In April, Car and Driver reported that its testing showed Tesla “pursues an impressive figure for its window stickers, and ends up returning real-world results that are on average two times as far off the label value as most EVs.” BMW, Mercedes, Audi, and Porsche “typically provide a relatively conservative range figure, allowing us to meet or even at times exceed the range numbers in Car and Driver’s real-world tests.” As a result, “400 miles of stated range for a Tesla and 300 miles for a Porsche is pretty much the same number at real highway speeds.”

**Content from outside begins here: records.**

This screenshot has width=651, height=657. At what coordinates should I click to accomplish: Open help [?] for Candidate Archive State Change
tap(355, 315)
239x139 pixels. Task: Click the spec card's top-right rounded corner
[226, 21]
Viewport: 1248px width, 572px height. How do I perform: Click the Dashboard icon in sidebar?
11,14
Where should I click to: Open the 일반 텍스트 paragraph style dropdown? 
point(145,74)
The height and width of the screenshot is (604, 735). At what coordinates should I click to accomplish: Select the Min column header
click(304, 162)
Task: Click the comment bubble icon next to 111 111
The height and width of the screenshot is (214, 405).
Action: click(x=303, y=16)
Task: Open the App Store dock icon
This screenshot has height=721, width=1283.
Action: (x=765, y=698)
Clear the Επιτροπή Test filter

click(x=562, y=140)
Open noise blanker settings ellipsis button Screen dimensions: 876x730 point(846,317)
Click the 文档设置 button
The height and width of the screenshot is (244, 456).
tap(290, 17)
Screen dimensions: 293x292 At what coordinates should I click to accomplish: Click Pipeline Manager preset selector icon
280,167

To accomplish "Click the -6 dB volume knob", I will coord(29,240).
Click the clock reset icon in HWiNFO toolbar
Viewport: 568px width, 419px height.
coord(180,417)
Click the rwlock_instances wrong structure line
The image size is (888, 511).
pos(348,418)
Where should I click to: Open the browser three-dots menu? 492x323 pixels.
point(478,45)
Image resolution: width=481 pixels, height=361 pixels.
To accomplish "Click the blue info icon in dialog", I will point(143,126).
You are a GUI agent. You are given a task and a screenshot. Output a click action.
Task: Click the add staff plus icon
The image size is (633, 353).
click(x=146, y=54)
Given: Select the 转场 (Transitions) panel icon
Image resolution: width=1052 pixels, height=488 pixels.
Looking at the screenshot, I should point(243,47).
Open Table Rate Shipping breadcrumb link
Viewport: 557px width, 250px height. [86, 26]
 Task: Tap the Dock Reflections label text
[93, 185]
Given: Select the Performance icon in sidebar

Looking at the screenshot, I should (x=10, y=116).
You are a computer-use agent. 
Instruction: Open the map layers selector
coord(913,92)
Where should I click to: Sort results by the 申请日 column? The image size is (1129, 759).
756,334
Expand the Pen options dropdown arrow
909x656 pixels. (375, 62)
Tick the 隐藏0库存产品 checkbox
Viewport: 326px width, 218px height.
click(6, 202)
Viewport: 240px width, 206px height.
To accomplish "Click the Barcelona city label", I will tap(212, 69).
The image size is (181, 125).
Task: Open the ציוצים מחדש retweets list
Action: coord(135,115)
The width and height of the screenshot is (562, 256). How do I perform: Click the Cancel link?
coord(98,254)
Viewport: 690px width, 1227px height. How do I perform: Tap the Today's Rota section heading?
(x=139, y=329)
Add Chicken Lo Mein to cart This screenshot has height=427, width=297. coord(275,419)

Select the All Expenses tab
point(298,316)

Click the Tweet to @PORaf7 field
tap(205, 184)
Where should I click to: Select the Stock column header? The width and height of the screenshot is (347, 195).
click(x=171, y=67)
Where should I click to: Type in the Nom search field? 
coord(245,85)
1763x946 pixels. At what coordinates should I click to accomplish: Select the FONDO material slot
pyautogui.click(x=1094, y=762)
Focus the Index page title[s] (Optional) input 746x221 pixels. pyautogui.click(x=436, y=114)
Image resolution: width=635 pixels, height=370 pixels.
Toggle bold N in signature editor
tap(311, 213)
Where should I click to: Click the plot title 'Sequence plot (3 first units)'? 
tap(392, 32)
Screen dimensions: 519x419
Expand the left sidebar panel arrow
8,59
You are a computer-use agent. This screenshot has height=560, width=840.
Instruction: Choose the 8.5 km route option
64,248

Car and Driver data was used in a recent study by SAE International. One of the study co-authors reportedly “told Reuters that three Tesla models posted the worst performance, falling short of their advertised ranges by an average of 26 percent.”
In January, South Korea’s antitrust regulator fined Tesla $2.2 million, saying the company exaggerated the “driving ranges of its cars on a single charge, their fuel cost-effectiveness compared to gasoline vehicles as well as the performance of its Superchargers.” The South Korean agency said that in cold weather, actual mileage was “reduced by up to 50.5 percent compared to what has been advertised.”
The US Environmental Protection Agency tests electric vehicles, and the agency’s “audits resulted in Tesla being required to lower all the cars’ estimated ranges by an average of 3 percent,” according to EPA data obtained by Reuters through a public records request.
Tesla “good at exploiting the rule book”
In March 2021, car testers at Edmunds reported that four of the six Teslas tested fell short of the vehicles’ EPA estimates. Edmunds had previously found that none of the Teslas hit their EPA estimates but redid the tests after Tesla complained that they didn’t account for the “safety buffer”—meaning the miles a car can travel after the gauge reads zero.
“Our tests showed that there is no fixed safety buffer,” the auto website wrote. “Even allowing for the additional miles recorded after an indicated zero, only two of the six Teslas we tested would hit their EPA figures in our real-world conditions.”
Edmunds also argued that “the point is academic” because drivers are unlikely to expect a buffer range to be included in the EPA’s range estimate. In contrast to Tesla cars, Edmunds reported that “most non-Tesla vehicles have surpassed their EPA estimates.”
Edmunds testing director Jonathan Elfalan told Reuters that Tesla has “gotten really good at exploiting the rule book and maximizing certain points to work in their favor involving EPA tests.” Other data cited by Reuters found that Tesla cars “almost always calculated that they could travel more than 90 percent of their advertised EPA range estimates regardless of external temperatures.”
We contacted Tesla about the Reuters report today and will update this article if we get a response. The Reuters report said the news agency sent detailed questions to Tesla and Musk but received no response.